Data to use:
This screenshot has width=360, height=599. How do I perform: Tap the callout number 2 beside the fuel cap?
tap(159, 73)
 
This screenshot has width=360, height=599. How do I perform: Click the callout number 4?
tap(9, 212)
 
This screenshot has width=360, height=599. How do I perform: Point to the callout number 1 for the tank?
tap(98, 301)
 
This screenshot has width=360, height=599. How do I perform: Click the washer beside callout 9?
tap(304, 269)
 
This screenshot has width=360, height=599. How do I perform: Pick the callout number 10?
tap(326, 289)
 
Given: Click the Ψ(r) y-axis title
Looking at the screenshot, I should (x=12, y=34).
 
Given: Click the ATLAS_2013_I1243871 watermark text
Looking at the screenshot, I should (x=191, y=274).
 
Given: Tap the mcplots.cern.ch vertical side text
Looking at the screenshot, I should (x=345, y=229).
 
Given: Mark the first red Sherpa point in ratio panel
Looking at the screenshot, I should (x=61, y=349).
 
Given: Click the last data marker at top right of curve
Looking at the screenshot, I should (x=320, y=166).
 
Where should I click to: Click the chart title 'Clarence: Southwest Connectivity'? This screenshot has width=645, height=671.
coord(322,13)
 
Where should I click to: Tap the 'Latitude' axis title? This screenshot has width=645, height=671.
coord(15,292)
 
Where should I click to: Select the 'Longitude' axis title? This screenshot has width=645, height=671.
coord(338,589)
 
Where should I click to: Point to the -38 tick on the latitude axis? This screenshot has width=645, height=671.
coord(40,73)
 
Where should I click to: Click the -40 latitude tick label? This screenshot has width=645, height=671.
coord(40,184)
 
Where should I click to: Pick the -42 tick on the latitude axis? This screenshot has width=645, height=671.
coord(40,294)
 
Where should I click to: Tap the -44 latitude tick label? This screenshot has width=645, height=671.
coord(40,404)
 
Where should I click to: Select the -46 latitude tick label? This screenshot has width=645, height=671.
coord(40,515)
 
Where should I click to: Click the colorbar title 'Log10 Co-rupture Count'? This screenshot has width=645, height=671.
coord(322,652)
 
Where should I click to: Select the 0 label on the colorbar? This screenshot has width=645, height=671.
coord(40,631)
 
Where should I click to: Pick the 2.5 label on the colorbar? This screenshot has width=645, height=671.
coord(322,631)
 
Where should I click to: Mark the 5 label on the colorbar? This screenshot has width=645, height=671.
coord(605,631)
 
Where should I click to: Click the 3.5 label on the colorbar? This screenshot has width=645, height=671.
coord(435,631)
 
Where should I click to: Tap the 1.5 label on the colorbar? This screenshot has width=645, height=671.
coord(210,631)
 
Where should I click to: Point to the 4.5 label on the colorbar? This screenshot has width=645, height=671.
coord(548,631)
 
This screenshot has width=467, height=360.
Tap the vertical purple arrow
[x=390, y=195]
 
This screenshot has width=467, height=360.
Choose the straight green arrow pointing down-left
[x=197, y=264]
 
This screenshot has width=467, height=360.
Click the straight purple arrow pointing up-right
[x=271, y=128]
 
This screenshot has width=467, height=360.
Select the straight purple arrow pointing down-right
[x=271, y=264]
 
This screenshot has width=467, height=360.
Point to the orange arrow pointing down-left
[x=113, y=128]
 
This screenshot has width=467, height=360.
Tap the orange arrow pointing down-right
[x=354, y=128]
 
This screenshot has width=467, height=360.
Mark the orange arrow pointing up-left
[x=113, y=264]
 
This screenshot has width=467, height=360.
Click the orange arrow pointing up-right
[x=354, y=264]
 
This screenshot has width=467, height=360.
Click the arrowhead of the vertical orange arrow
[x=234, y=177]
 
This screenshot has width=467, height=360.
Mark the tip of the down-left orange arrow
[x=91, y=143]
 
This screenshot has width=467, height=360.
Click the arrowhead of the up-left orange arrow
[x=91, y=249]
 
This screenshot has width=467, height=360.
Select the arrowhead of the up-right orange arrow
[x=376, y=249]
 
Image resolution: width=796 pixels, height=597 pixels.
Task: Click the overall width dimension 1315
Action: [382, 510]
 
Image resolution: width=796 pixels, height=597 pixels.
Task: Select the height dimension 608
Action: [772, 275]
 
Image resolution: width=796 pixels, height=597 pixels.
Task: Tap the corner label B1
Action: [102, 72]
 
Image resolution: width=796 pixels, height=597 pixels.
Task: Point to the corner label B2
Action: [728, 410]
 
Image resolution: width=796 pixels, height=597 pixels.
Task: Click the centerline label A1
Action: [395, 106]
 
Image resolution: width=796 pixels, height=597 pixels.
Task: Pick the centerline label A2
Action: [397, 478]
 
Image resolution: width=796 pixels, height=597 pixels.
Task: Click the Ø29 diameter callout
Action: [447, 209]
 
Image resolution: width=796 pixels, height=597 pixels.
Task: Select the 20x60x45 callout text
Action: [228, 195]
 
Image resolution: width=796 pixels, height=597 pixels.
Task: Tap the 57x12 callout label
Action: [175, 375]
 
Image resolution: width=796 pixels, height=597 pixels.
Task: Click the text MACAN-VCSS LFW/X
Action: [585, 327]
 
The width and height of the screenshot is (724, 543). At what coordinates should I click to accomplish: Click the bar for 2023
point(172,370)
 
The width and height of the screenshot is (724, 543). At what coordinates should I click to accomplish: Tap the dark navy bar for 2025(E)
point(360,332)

Given task:
Reproduce these lines, swapping "latitude tick label" for "latitude axis label" and leaving everything else unchanged.

Exercise answer:
This screenshot has width=360, height=599. How do I perform: Tap the callout number 2 beside the fuel cap?
tap(159, 73)
 
This screenshot has width=360, height=599. How do I perform: Click the callout number 4?
tap(9, 212)
 
This screenshot has width=360, height=599. How do I perform: Point to the callout number 1 for the tank?
tap(98, 301)
 
This screenshot has width=360, height=599. How do I perform: Click the washer beside callout 9?
tap(304, 269)
 
This screenshot has width=360, height=599. How do I perform: Pick the callout number 10?
tap(326, 289)
 
Given: Click the Ψ(r) y-axis title
Looking at the screenshot, I should (x=12, y=34).
 
Given: Click the ATLAS_2013_I1243871 watermark text
Looking at the screenshot, I should (x=191, y=274).
 
Given: Tap the mcplots.cern.ch vertical side text
Looking at the screenshot, I should (x=345, y=229).
 
Given: Mark the first red Sherpa point in ratio panel
Looking at the screenshot, I should (x=61, y=349).
 
Given: Click the last data marker at top right of curve
Looking at the screenshot, I should (x=320, y=166).
 
Where should I click to: Click the chart title 'Clarence: Southwest Connectivity'? This screenshot has width=645, height=671.
coord(322,13)
 
Where should I click to: Tap the 'Latitude' axis title? This screenshot has width=645, height=671.
coord(15,292)
 
Where should I click to: Select the 'Longitude' axis title? This screenshot has width=645, height=671.
coord(338,589)
 
Where should I click to: Point to the -38 tick on the latitude axis? This screenshot has width=645, height=671.
coord(40,73)
 
Where should I click to: Click the -40 latitude axis label? This screenshot has width=645, height=671.
coord(40,184)
 
Where should I click to: Pick the -42 tick on the latitude axis? This screenshot has width=645, height=671.
coord(40,294)
 
Where should I click to: Tap the -44 latitude axis label? This screenshot has width=645, height=671.
coord(40,404)
 
Where should I click to: Select the -46 latitude axis label? This screenshot has width=645, height=671.
coord(40,515)
 
Where should I click to: Click the colorbar title 'Log10 Co-rupture Count'? This screenshot has width=645, height=671.
coord(322,652)
 
Where should I click to: Select the 0 label on the colorbar? This screenshot has width=645, height=671.
coord(40,631)
 
Where should I click to: Pick the 2.5 label on the colorbar? This screenshot has width=645, height=671.
coord(322,631)
 
Where should I click to: Mark the 5 label on the colorbar? This screenshot has width=645, height=671.
coord(605,631)
 
Where should I click to: Click the 3.5 label on the colorbar? This screenshot has width=645, height=671.
coord(435,631)
 
Where should I click to: Tap the 1.5 label on the colorbar? This screenshot has width=645, height=671.
coord(210,631)
 
Where should I click to: Point to the 4.5 label on the colorbar? This screenshot has width=645, height=671.
coord(548,631)
 
This screenshot has width=467, height=360.
Tap the vertical purple arrow
[x=390, y=195]
 
This screenshot has width=467, height=360.
Choose the straight green arrow pointing down-left
[x=197, y=264]
 
This screenshot has width=467, height=360.
Click the straight purple arrow pointing up-right
[x=271, y=128]
 
This screenshot has width=467, height=360.
Select the straight purple arrow pointing down-right
[x=271, y=264]
 
This screenshot has width=467, height=360.
Point to the orange arrow pointing down-left
[x=113, y=128]
 
This screenshot has width=467, height=360.
Tap the orange arrow pointing down-right
[x=354, y=128]
 
This screenshot has width=467, height=360.
Mark the orange arrow pointing up-left
[x=113, y=264]
 
This screenshot has width=467, height=360.
Click the orange arrow pointing up-right
[x=354, y=264]
 
This screenshot has width=467, height=360.
Click the arrowhead of the vertical orange arrow
[x=234, y=177]
 
This screenshot has width=467, height=360.
Mark the tip of the down-left orange arrow
[x=91, y=143]
 
This screenshot has width=467, height=360.
Click the arrowhead of the up-left orange arrow
[x=91, y=249]
 
This screenshot has width=467, height=360.
Select the arrowhead of the up-right orange arrow
[x=376, y=249]
 
Image resolution: width=796 pixels, height=597 pixels.
Task: Click the overall width dimension 1315
Action: [382, 510]
 
Image resolution: width=796 pixels, height=597 pixels.
Task: Select the height dimension 608
Action: [772, 275]
 
Image resolution: width=796 pixels, height=597 pixels.
Task: Tap the corner label B1
Action: [102, 72]
 
Image resolution: width=796 pixels, height=597 pixels.
Task: Point to the corner label B2
Action: [728, 410]
 
Image resolution: width=796 pixels, height=597 pixels.
Task: Click the centerline label A1
Action: [395, 106]
 
Image resolution: width=796 pixels, height=597 pixels.
Task: Pick the centerline label A2
Action: [397, 478]
 
Image resolution: width=796 pixels, height=597 pixels.
Task: Click the Ø29 diameter callout
Action: [447, 209]
 
Image resolution: width=796 pixels, height=597 pixels.
Task: Select the 20x60x45 callout text
Action: [228, 195]
 
Image resolution: width=796 pixels, height=597 pixels.
Task: Tap the 57x12 callout label
Action: [175, 375]
 
Image resolution: width=796 pixels, height=597 pixels.
Task: Click the text MACAN-VCSS LFW/X
Action: [585, 327]
 
The width and height of the screenshot is (724, 543). At what coordinates should I click to accomplish: Click the bar for 2023
point(172,370)
 
The width and height of the screenshot is (724, 543). At what coordinates should I click to accomplish: Tap the dark navy bar for 2025(E)
point(360,332)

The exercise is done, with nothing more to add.